My view is that we should bring them here. Not just because it’s the right thing to do. Not just because leaving innocent people trapped in limbo is cruel and fundamentally wrong. We should bring them here because, frankly, we’d be lucky to have them. I was on Manus last year and met some truly extraordinary people. Writers, cartoonists and comedians. Human rights defenders, engineers and teachers. We are not only depriving them of their most fundamental of rights, we are depriving ourselves of all they have to offer our community.

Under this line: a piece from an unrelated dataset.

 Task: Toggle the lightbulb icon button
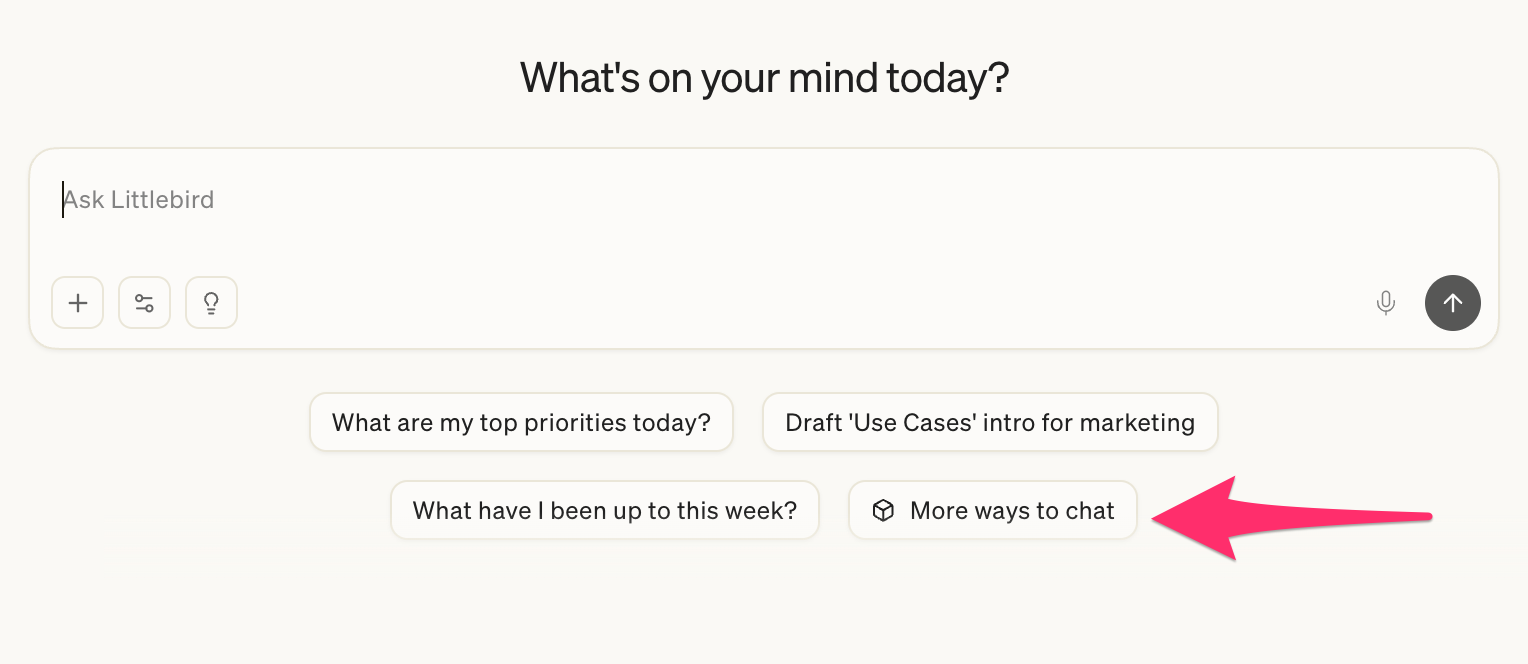click(x=211, y=303)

Now, I know that Peter Dutton will continue to glibly repeat that no one on Nauru or Manus will ever come to Australia. And that’s a real shame. But it’s a mantra that becomes more and more untenable by the day. The PNG centre has been declared illegal. Contractors are walking away. Public opinion is shifting. Innocent people are suffering.

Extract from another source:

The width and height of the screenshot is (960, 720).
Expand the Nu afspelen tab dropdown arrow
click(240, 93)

The government knows it has to get people off Nauru and Manus soon - it’s the reason why they signed this US deal. It’s out of time and out of options. Anyone not covered by the US deal must be brought to safety in Australia.

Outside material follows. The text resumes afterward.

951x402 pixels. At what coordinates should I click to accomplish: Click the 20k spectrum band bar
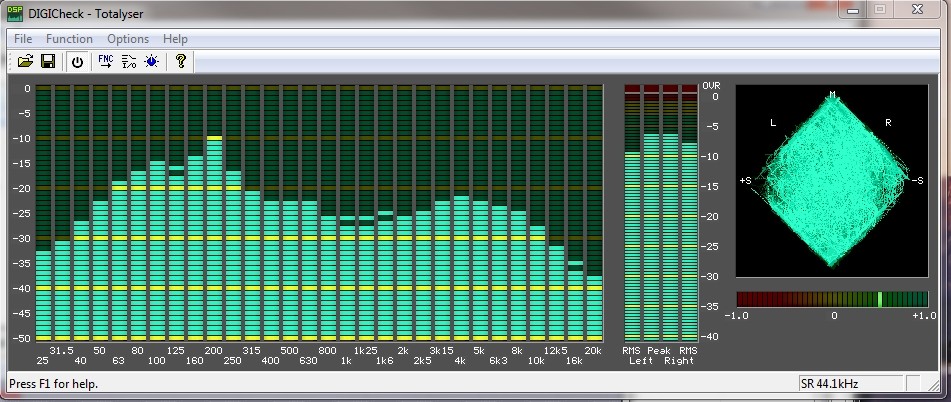coord(594,308)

Finally, I want to talk about you and the critical role that you all need to play in the next few months. I was in Canberra last week with a truly inspiring young women. She was in the middle of her HSC exams and is planning to study pharmacy at university next year. But she took a day out from her studies to come to Canberra and meet politicians from across the political divide.

Why? Because despite her, her mother and her brothers and sisters all living safely and happily in the community in Sydney for the last four years, her dad is trapped on Manus Island.

This family fled Burma together. They escaped the same harm at the same time. But they arrived in Australia on separate boats and now they’re here, he’s there and that’s the way it’s been for the last four years.

This brave young woman explained to politician after politician how dinner times were especially difficult for her. The family always ate dinner together. But now every night when they sit around the table in Sydney, someone is missing. Their minds quickly turn to their father, in a queue for his dinner with 800 other men inside the Manus camp.

Every politician she met expressed their sympathies. Every politician she met did their best to console her as the tears streamed down her face.

But the question is what are they going to do about it? What are they actually going to do about it?

The answer, I’m afraid, is nothing. They’ll do absolutely nothing. Unless you make them.

If we’ve learnt anything from the #LetThemStay campaign. If we’ve learnt anything from Baby Asha and the Lady Cilento Children’s Hospital. If we’ve learnt anything from the church sanctuary movement. If we’ve learnt anything from the defeat of Dutton’s ridiculous lifetime visa ban bill. If we’ve learnt anything frthe successes we’ve had over the last year, it’s this: on this issue, we can’t sit back and hope for leadership from our politicians. It’s you who must lead them.

It’s you who has to say enough is enough.

It’s you who needs to demand decency and compassion and safety for all.

It’s you who must demand the government bring them here.

Daniel Webb is the Director of Legal Advocacy at the Human Rights Law Centre.